Review of the Battle of Bamber Bridge 80th Anniversary Commemorative Event

IBAR (Institute for Black Atlantic Research), UCLAN. Friday 23rd June 2023

By Bernie Velvick, Preston Black History Group, Photos by Tony Maiden, Preston Black History Group.

Visit our Battle of Bamber Bridge webpage to find coverage of the rest of the anniversary weekend events.

In June 1943, African American troops based at Bamber Bridge mutinied against the Jim Crow segregation conditions imposed in the European theatre. They found support from local residents. This international symposium was part of a commemorative weekend of events for the 80th anniversary of the mutiny on 23-25 June 2023, and stems from a project honouring their joint fight against racism in collaboration with the Embassy of the United States, Ministry of Defence, the US Defense Department, South Ribble Borough Council, Studio Canal and Preston Black History Group.

Thanks to Studio Canal for allowing us to show the film in Bamber Bridge on Thursday 22nd June. Review here

The commemorative event took place at the University of Central Lancashire Fylde Road Preston PR1 2HE

The speakers for the symposium, left to right, Aaron Snipe (Spokesperson for US Embassy), Prof Gary Younge (Keynote Speaker, Guardian Journalist, University of Manchester), Clinton Smith (Chair Preston Black History Group), Prof Alan Rice UCLAN, IBAR), Councillor Chris Lomax (Mayor of South Ribble), Jemma Rodgers (producer ‘Railway Children Return’)

Opening by Aaron Snipe, Spokesperson of the American Embassy. Aaron explained why the story of the Battle of Bamber Bridge resonates with him, personally, and told us about hearing stories from his Grandparents of their experiences of segregation and racism in an American Army base in the US South. He heard about the story of Bamber Bridge through Jemma Rodgers film ‘Railway Children Return’ and came up to visit in Nov 2022. He immediately ‘got’ why we all feel this is an important story to retell.

Aaron Snipe (Spokesperson, US Embassy)

Welcome and intro talk by Professor Alan Rice. Alan has been researching the facts of the battle for many years and related the information he has found from the original US Court Martial transcripts from 1943. Notably, the description of the uniform of a white MP being splattered with beer taking more space than the tragic death of Private William Crossland, and the description of the Black US Troops as being ‘hysterical’ when a group of Black US Servicemen, during the battle, rescued and took an injured White US Soldier to a nearby hospital. Not the actions of ‘hysterical’ men.

Prof Alan Rice (UCLAN, IBAR)

Short talks by Chris Lomax, Mayor of South Ribble, who described first hearing the story as a child in Bamber Bridge as if it was almost a ghost story. Finding out the facts after he became a politician in South Ribble (which Bamber Bridge is part of) prompted his commitment to the installation last year of a permanent memorial and garden outside Ye Olde Hob Inn in Bamber Bridge where the events in 1943 began.

Councillor Chris Lomax (Mayor of South Ribble)

* **WHAT THE TASK REQUIRES**
Write out the part of the Bamber Bridge review that runs from "Short talks by" up to and including "in 1943 began.", word for word. The data that comes next has no connection to the Bamber Bridge review.

* **RECORDED INFORMATION**
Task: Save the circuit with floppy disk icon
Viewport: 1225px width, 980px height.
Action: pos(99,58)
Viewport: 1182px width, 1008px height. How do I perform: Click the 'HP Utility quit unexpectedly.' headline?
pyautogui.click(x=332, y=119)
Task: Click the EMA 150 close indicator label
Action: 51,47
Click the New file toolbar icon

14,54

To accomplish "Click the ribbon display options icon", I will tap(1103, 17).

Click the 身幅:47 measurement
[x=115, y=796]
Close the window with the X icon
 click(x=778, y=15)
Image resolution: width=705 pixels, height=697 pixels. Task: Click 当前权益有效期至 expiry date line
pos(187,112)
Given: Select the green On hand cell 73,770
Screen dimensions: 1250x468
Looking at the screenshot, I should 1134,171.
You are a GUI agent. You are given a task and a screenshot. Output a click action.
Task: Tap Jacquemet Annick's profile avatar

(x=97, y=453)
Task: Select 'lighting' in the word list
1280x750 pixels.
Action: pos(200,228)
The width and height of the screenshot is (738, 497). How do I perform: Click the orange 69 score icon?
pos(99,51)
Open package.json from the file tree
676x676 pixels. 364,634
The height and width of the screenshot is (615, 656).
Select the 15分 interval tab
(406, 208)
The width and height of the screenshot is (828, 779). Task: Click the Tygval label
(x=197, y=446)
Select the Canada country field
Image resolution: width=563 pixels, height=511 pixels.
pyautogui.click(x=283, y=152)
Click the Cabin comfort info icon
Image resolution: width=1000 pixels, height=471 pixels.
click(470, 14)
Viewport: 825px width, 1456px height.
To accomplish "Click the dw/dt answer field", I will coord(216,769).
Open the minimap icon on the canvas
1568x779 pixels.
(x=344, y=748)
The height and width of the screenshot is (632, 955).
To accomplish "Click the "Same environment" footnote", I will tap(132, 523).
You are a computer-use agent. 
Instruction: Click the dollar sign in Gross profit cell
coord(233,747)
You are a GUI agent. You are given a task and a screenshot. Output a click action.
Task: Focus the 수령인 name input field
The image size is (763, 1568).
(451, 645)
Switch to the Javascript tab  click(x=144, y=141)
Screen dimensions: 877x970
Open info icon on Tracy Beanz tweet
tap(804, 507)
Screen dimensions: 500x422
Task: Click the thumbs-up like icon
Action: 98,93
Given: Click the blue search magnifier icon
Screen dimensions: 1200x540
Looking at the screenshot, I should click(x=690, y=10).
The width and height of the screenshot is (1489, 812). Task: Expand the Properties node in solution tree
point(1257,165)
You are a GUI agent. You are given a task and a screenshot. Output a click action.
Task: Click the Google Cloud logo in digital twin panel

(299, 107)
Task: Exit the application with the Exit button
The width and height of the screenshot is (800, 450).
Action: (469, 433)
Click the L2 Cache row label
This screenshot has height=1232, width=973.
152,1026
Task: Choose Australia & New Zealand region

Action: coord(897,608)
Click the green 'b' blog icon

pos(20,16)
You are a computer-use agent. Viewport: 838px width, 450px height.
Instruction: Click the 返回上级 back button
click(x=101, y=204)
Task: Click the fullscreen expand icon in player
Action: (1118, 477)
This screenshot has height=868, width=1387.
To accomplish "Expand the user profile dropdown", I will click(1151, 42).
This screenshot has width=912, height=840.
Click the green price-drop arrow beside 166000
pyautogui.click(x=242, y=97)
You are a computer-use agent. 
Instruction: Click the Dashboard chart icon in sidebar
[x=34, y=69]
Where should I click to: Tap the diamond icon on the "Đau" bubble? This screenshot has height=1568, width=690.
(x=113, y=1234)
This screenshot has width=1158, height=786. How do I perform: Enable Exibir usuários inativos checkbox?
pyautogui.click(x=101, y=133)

* **ANSWER SECTION**
Short talks by Chris Lomax, Mayor of South Ribble, who described first hearing the story as a child in Bamber Bridge as if it was almost a ghost story. Finding out the facts after he became a politician in South Ribble (which Bamber Bridge is part of) prompted his commitment to the installation last year of a permanent memorial and garden outside Ye Olde Hob Inn in Bamber Bridge where the events in 1943 began.